A grid of scatter plots comparing MoReBench scores (Hard and Regular) against four external benchmarks: ChatbotArena, Humanity Last Exam (HLE), AIME 25, and LiveCodeBench. The plots show consistently weak correlations (coefficients ranging from -0.25 to 0.22), indicating that MoReBench measures capabilities distinct from general reasoning, math, or coding benchmarks.

Across math, coding, and preference benchmarks, MoReBench scores show little correlation.

Towards MoRe Human Reasoning

Safe AI will not come from systems that merely avoid a checklist of negative behaviors. It will come from models that can reliably and transparently reason through the messy, high-stakes dilemmas of the real world, where there are rarely single correct answers. The results in MoReBench show that today’s LLMs can excel at formal tasks like math and coding while remaining brittle when those same logical capacities are applied to moral reasoning.

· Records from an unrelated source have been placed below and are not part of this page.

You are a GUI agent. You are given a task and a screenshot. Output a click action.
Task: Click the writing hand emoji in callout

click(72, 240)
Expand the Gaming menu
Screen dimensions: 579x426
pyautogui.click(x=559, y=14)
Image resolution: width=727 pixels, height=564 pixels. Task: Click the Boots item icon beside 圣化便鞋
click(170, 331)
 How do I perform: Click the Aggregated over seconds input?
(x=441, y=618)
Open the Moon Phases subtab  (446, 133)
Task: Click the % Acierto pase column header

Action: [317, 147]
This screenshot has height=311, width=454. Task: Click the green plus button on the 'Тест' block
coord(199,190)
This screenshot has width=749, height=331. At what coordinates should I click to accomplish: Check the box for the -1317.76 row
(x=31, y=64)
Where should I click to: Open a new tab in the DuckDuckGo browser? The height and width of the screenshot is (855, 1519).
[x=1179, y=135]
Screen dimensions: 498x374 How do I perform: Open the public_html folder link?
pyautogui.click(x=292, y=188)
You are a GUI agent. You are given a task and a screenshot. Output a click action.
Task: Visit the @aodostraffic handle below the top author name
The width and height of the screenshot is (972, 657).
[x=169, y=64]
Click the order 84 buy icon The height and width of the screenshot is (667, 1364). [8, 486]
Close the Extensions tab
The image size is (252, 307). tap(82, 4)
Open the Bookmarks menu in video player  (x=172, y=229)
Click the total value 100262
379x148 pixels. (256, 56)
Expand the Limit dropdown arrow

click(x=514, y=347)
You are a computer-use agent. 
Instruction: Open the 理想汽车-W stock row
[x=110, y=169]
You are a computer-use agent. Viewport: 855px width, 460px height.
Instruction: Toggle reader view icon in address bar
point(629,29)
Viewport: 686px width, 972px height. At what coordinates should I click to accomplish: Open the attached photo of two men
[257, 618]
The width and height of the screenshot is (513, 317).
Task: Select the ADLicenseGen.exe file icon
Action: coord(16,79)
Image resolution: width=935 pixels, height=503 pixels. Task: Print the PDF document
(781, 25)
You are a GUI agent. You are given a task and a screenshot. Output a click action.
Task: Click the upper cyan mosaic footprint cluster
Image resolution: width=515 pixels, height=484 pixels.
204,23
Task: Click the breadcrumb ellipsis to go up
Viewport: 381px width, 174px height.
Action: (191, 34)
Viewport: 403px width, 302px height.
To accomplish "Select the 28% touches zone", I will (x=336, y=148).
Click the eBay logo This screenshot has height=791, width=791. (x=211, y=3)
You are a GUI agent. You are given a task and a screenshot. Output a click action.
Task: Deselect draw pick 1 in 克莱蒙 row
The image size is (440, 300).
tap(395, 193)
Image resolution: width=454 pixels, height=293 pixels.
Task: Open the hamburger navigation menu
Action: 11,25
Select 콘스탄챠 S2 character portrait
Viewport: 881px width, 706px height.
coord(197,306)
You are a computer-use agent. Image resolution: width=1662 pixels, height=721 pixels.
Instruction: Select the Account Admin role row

By releasing MoReBench, we aim to provide a framework for analyzing model behavior beyond final decisions, enabling systematic assessment of the reasoning processes that lead to those outcomes. We also hope that this benchmark inspires and further supports research in moral reasoning. Some exciting future directions include:

Process-based Supervision: Utilizing MoReBench rubrics to constrain model thinking traces through process-based supervision and training, to be aligned with ideal human moral reasoning.
Cross-Cultural Analysis: Performing similar studies of AI moral decision making across a variety of cultures and contexts for comparison, as our 53 MoReBench experts predominantly hailed from Western countries.
Multi-turn Reasoning: Extending to multi-turn settings for moral reasoning, e.g. where the model must gather additional relevant moral context through human interaction as a Moral Advisor, or strengthening logical reasoning through debate with another agent as a Moral Agent.

As AI systems are increasingly entrusted with high-impact human decisions, we must ensure not only that they reach acceptable conclusions, but that they do so through sound, transparent, and human-aligned reasoning.